In the forum post on water supply and fracking below, what two ways of purifying waste water and sewer outflow are named?

---------- SOURCE DOCUMENT

News:

You can now show us where you live by placing a pin on the Google map in your profile.

Main Menu

water supply and fracking

Started by stog, July 20, 2013, 09:48:45 AM

Previous topic - Next topic

stiefnu

Don't be in too much of a hurry to advocate the use of waste water and sewer outflow, as being polluted and therefore useless. It is easily purified, either in sewage treatment plants or reed beds. The tap water one gets in London, for example, may have been recycled several times. This may not sound very appealing but it comes through clean enough for the Coca Cola Company to have bottled and marketed it as mineral water. It always amazes me that people are evidently happy to pay more per litre for bottled water than they'd stump up for petrol.

--------------------
---------- ENTRIES

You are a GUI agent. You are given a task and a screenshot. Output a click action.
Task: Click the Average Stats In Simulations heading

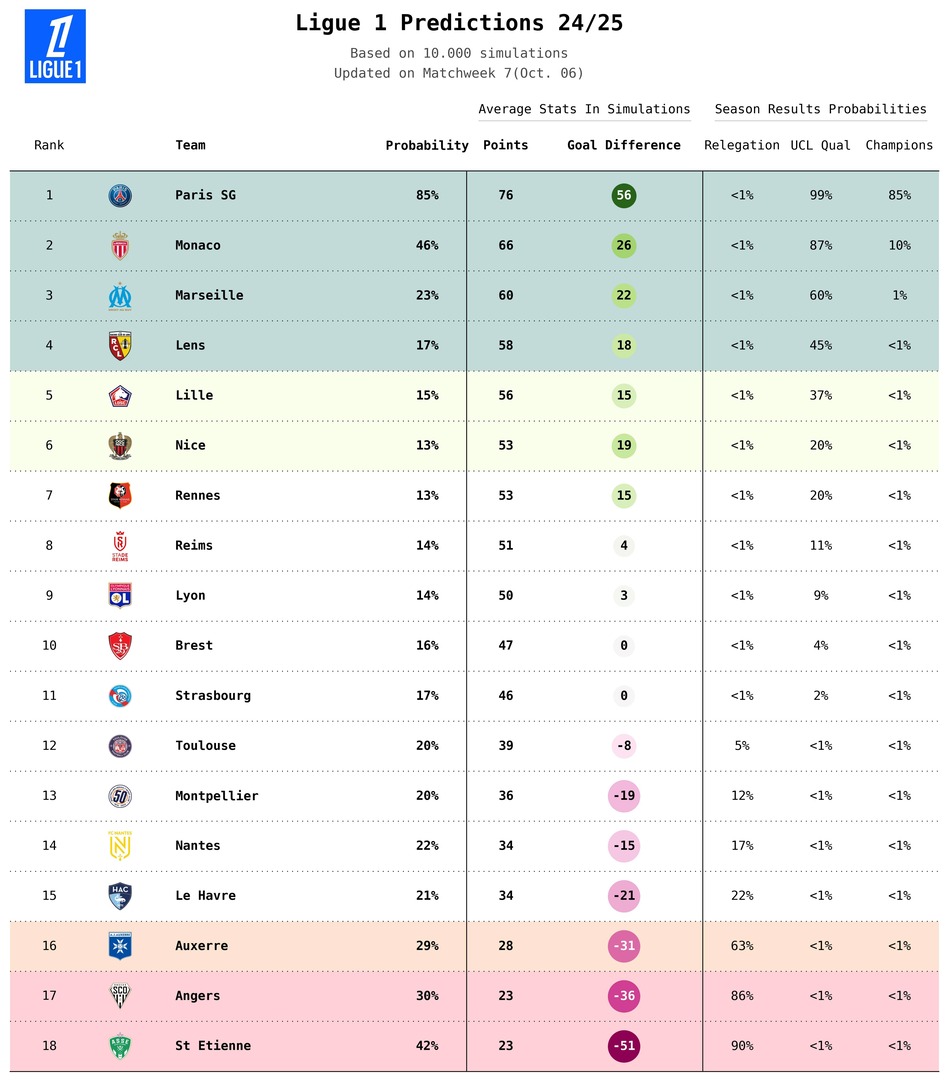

--------------------
---------- ENTRIES

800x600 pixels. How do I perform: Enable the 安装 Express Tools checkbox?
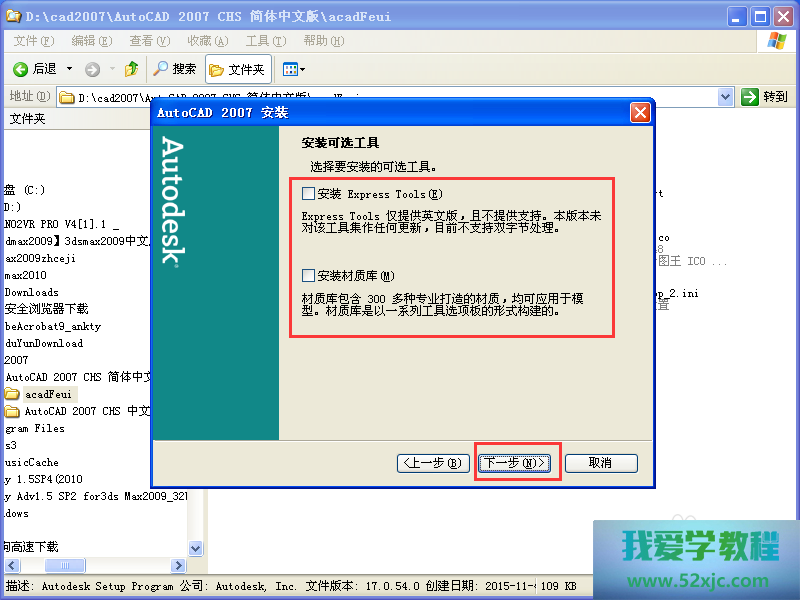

--------------------

### EXERCISE RESPONSE
Sewage treatment plants and reed beds.